2.2 readinessProbe就緒探針
判斷容器是否准備好接受請求。如果探測失敗,端點控制器將從與Pod匹配的所有service endpoints中剔除刪除該Pod的IP地址。初始延遲之前的就緒狀態默認為Failure。如果容器不提供就緒探針,則默認狀態為Success。
2.3 startupProbe啟動探針(1.17版本新增)
判斷容器內的應用程序是否已啟動,主要針對於不能確定具體啟動時間的應用。如果匹配了startupProbe探測,則在startupProbe狀態為Success之前,其他所有探針都處於無效狀態,直到它成功后其他探針才起作用。如果startupProbe失敗,kubelet將殺死容器,容器將根據restartPolicy來重啟。如果容器沒有配置startupProbe,則默認狀態為Success。
2.4 同時定義
以上三種規則可同時定義。在readinessProbe檢測成功之前,Pod的running狀態是不會變成ready狀態的。
3. Probe支持的三種檢測方法
3.1 exec
在容器內執行執行命令,如果容器退出時返回碼為0則認為診斷成功。
3.2 tcpSocket
對指定端口上的容器的IP地址進行TCP檢查(三次握手)。如果端口打開,則診斷被認為是成功的。
3.3 httpGet
對指定的端口和路徑上的容器的IP地址執行httpGet請求。如果響應的狀態碼大於等於200且小於400(2xx和3xx),則診斷被認為是成功的。
4. 探測結果
每次探測都將獲得以下三種結果之一:
● 成功:容器通過了診斷
● 失敗:容器未通過診斷
● 未知:診斷失敗,因此不會采取任何行動
5. 官方文檔
6. exec方式
6.1 官方示例1
apiVersion: v1
kind: Pod
metadata:
labels:
test: liveness
name: liveness-exec
spec:
containers:
- name: liveness
image: k8s.gcr.io/busybox
args:
- /bin/sh
- -c
- touch /tmp/healthy; sleep 30; rm -rf /tmp/healthy; sleep 600
livenessProbe:
exec:
command:
- cat
- /tmp/healthy
initialDelaySeconds: 5
periodSeconds: 5
initalDeploySeconds:指定kubelet在執行第一次探測前應該等待5秒,即第一次探測是在容器啟動后的第6秒才開始執行。默認是0秒,最小值是0。

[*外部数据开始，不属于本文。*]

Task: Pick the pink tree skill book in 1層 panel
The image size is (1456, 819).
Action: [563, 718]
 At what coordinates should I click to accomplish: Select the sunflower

periodSeconds:指定了kubelet應該每5秒執行一次存活探測。默認是10秒,最小值是1
補充:
failureThreshold:當探測失敗時,Kubernetes將在放棄之前重試的次數。存活探測情況下的放棄就意味着重新啟動容器,就緒探測情況下的放棄Pod會被打上未就緒的標簽。默認值是3,最小值是1。

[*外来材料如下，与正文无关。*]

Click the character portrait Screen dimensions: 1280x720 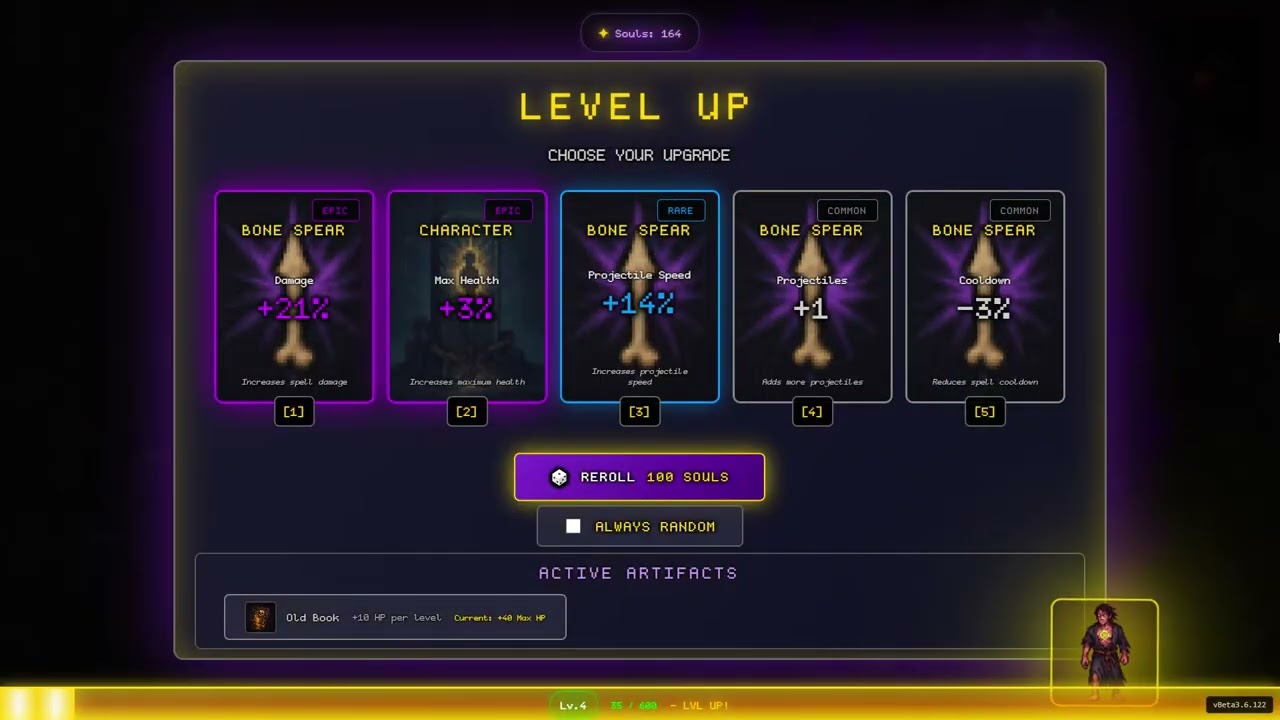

timeoutSeconds:探測的超時后等待多少秒。默認值是1秒,最小值是1。(在Kubernetes 1.20版本之前,exec探針會忽略timeoutSeconds,探針會無限期地持續運行,甚至可能超過所配置的限期,直到返回結果為止。)

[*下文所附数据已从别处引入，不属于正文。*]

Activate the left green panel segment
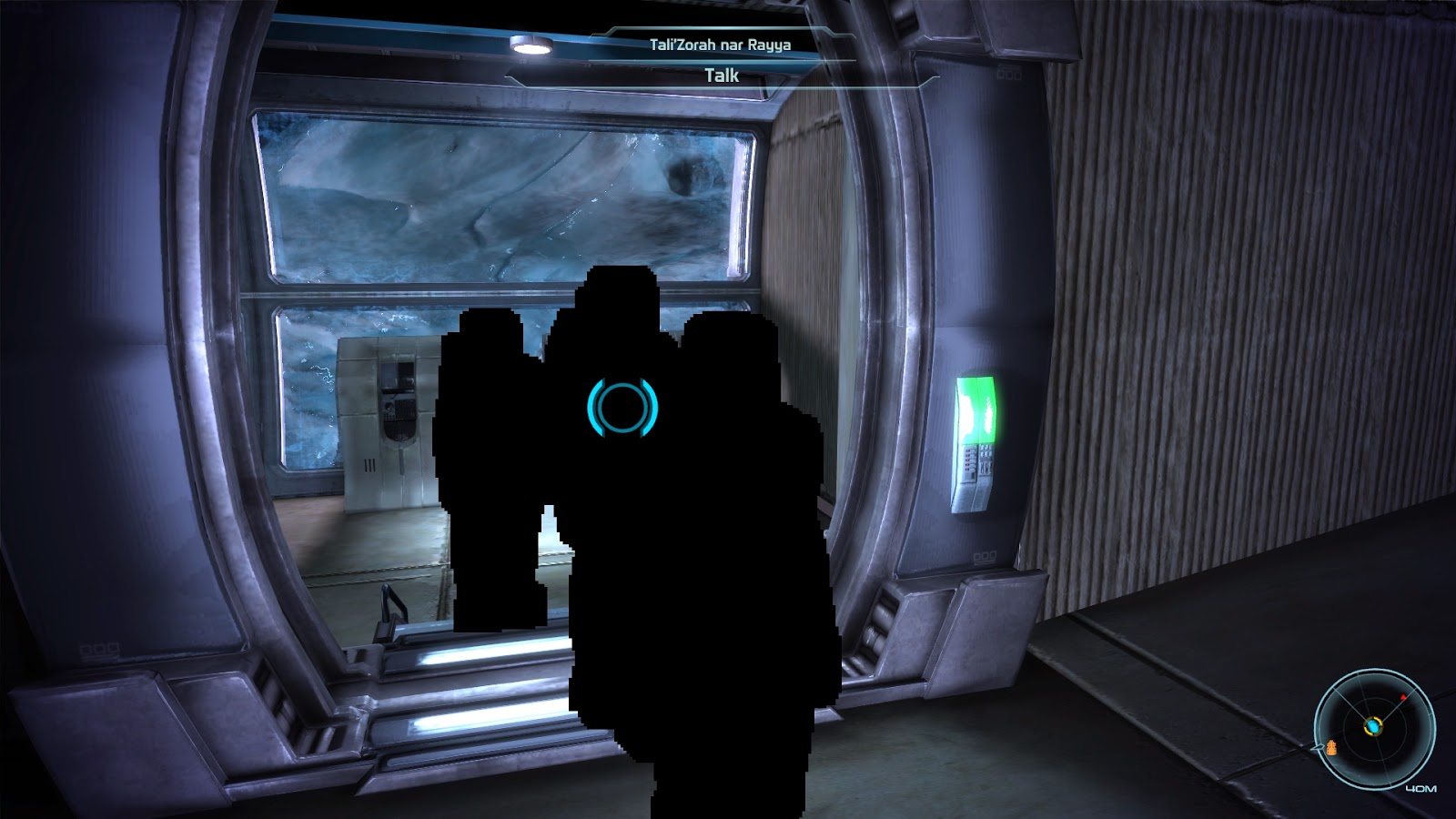This screenshot has height=819, width=1456. click(x=967, y=410)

在這個配置文件中,可以看到 Pod 中只有一個容器。 periodSeconds 字段指定了 kubelet 應該每 5 秒執行一次存活探測。 initialDelaySeconds 字段告訴 kubelet 在執行第一次探測前應該等待 5 秒。 kubelet 在容器內執行命令 cat /tmp/healthy 來進行探測。 如果命令執行成功並且返回值為 0,kubelet 就會認為這個容器是健康存活的。 如果這個命令返回非 0 值,kubelet 會殺死這個容器並重新啟動它。
6.2 編寫yaml資源配置清單
[root@master test]# vim exec.yaml
apiVersion: v1
kind: Pod
metadata:
name: liveness-exec
namespace: default
spec:
containers:
- name: liveness-exec-container
image: busybox
imagePullPolicy: IfNotPresent
command: ["/bin/sh","-c","touch /tmp/live; sleep 30; rm -rf /tmp/live; sleep 3600"]
livenessProbe:
exec:
command: ["test","-e","/tmp/live"]
initialDelaySeconds: 1
periodSeconds: 3
在這個配置文件中,可以看到Pod只有一個容器。
容器中的command字段表示創建一個/tmp/live文件后休眠30秒,休眠結束后刪除該文件,並休眠10分鍾。
僅使用livenessProbe存活探針,並使用exec檢查方式,對/tmp/live文件進行存活檢測。
initialDelaySeconds字段表示kubelet在執行第一次探測前應該等待1秒。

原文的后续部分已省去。